En el otro extremo, los momentos en que nada cae son poco más del 4% de la historia. Solo tres veces de forma sostenida: mediados de los ochenta (la derrota de la inflación y la «mañana en América» de Reagan), mediados de los noventa (las estribaciones del boom puntocom) y ahora. Pero no te acostumbres, advierte el autor: lo normal es que casi siempre haya algo en tu cartera que no esté funcionando. Y eso, lejos de ser un defecto, es la señal de que estás diversificado de verdad. Una cartera donde todo sube a la vez es una cartera donde todo puede caer a la vez.
Llegamos así a la pregunta práctica: si lo que importa es la pareja, ¿qué combino con qué? Man Group lo cuantifica midiendo, para cada trío de activos, cuánto se solapan sus caídas frente a lo que cabría esperar por puro azar.

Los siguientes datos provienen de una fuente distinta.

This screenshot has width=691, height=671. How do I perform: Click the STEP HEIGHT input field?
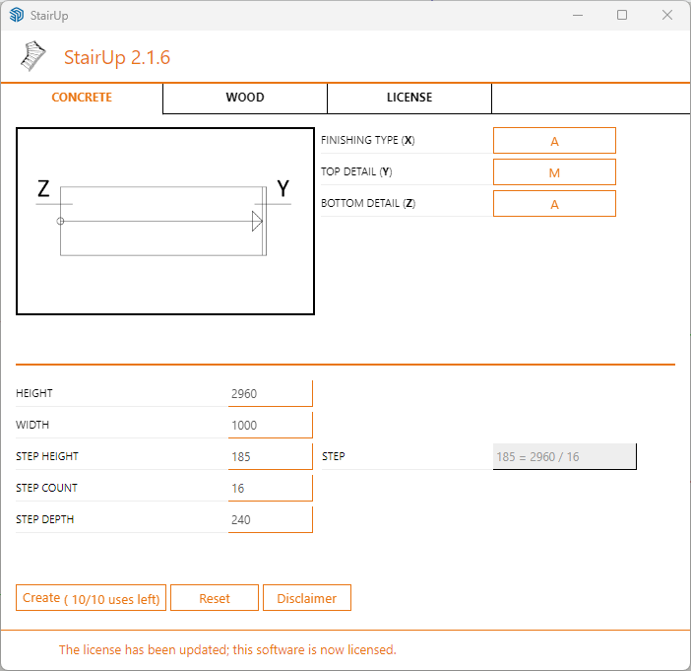coord(270,457)
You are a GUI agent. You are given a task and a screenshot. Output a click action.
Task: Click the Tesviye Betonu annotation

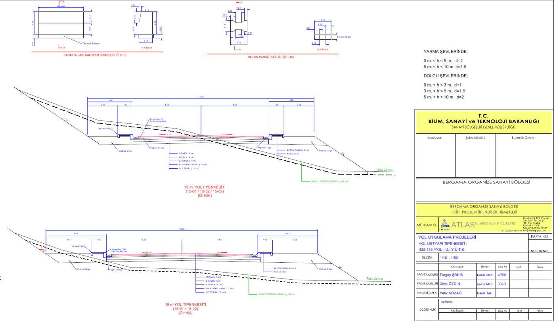click(x=91, y=43)
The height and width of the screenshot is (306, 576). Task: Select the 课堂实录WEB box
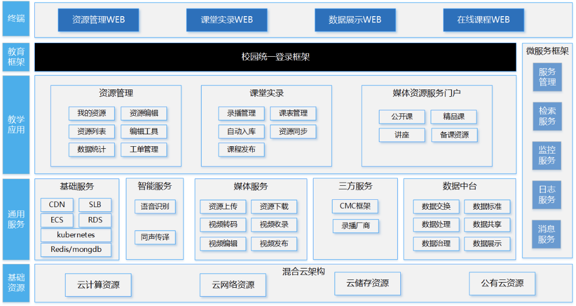click(x=227, y=20)
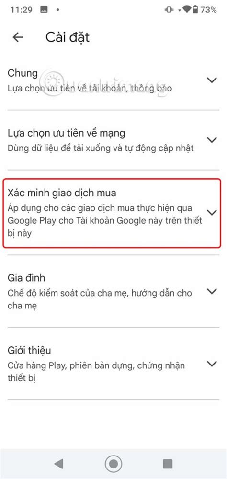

La barra superior es el trío que más agrava el dolor: renta fija + oro + Momentum, con sus caídas solapándose un +2,7 por encima de lo esperado por azar (coinciden el 6,8% del tiempo cuando el azar diría 4,1%). En el extremo opuesto, la mejor combinación diversificadora es oro + Value + Quality, con un -3,9. Y aquí Neville hace una observación que me parece especialmente útil hoy: el oro aparece tanto en los peores tríos como en los mejores. Es decir, el metal amarillo —ese refugio favorito para todos los miedos, de la guerra a la desdolarización a la sostenibilidad fiscal— diversifica o destruye según con qué lo emparejes. Si vas a tenerlo, sé muy cuidadoso con qué lo combinas. Y esa combinación oro + Value + Quality tiene además, dice el autor, una ventaja en el momento actual: aunque un tercio de la cesta estaría caro, los otros dos siguen en valoraciones atractivas.
Y esto, ¿qué significa para tu patrimonio?

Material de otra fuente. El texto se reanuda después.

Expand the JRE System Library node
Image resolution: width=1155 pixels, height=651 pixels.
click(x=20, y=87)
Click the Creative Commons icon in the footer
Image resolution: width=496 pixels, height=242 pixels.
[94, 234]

Pues bien, creo que este trabajo aterriza en tres lecciones que van directas a la cartera de una familia.
La primera es que la diversificación no es una póliza que te salva siempre; es una gestión de probabilidades. Como dice Neville sin venderte humo, los activos no han caído todos a la vez en cien años, pero rara vez han estado todos a salvo. La diversificación reduce la probabilidad y la profundidad del mal momento conjunto. No lo elimina. Quien te prometa lo contrario, desconfía.
La segunda es que cada activo te va a pedir una paciencia distinta, y conviene saberlo de antemano. El equity te hará sufrir fuerte pero corto; el oro, suave pero largo. Si tienes oro esperando el dolor agudo del equity, te vas a desesperar: lo suyo es el desgaste lento. Tener el mapa de cómo duele cada cosa antes de que duela es, exactamente, lo que evita que vendas en el peor momento. El factor que más determina la rentabilidad de un inversor no es el activo que elige, sino su comportamiento cuando ese activo cae.

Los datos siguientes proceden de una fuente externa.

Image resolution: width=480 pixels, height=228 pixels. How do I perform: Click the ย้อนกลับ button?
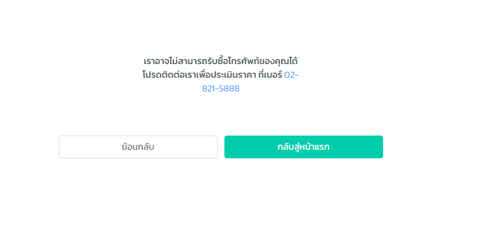click(x=138, y=147)
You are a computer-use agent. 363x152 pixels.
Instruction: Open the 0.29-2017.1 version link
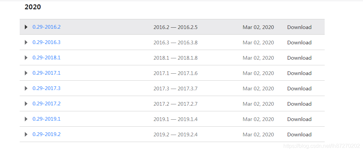(x=47, y=73)
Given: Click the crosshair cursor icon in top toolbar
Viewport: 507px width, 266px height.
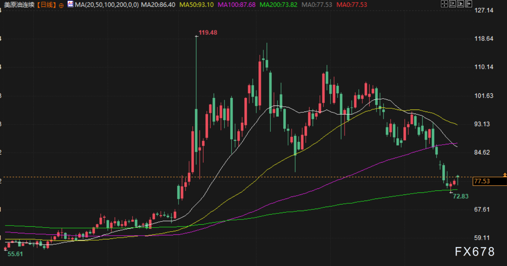Looking at the screenshot, I should point(444,4).
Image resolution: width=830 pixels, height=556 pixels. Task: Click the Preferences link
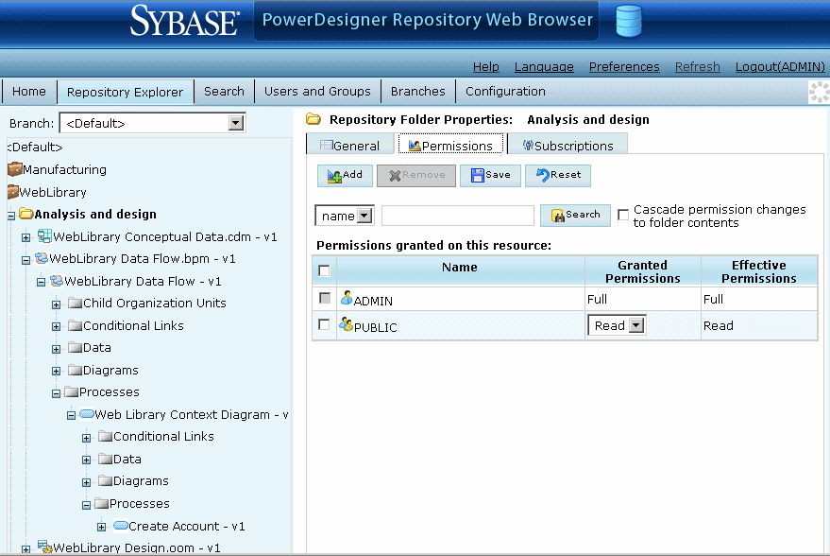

Y la tercera, la más accionable: lo importante no es perseguir el activo perfecto, sino emparejar con cabeza. La diferencia entre una cartera que diversifica y una que amplifica su propio dolor está en las parejas. Es, en el fondo, la misma filosofía con la que en BISSAN construimos las carteras: no se trata de acertar el ganador, sino de combinar piezas cuyos malos momentos no coincidan.
Neville cierra con una imagen que vale por todo el paper. Imagínate en el bar con los amigos cuando la burbuja de la IA estalle. Caer un 30% frente a caer la mediana del 34%. Esos cuatro puntos, en pleno susto, vividos en tiempo real, lo cambian todo: llevarás un brillo en la mirada en vez de la cara desencajada del que no se preparó. Por eso, dice, vale la pena hacer estos deberes ahora. Yo añadiría una sola cosa: hacerlos ahora, cuando casi nada cae y la tentación de relajarse es máxima, es justo cuando más valor tienen. El tiempo dirá.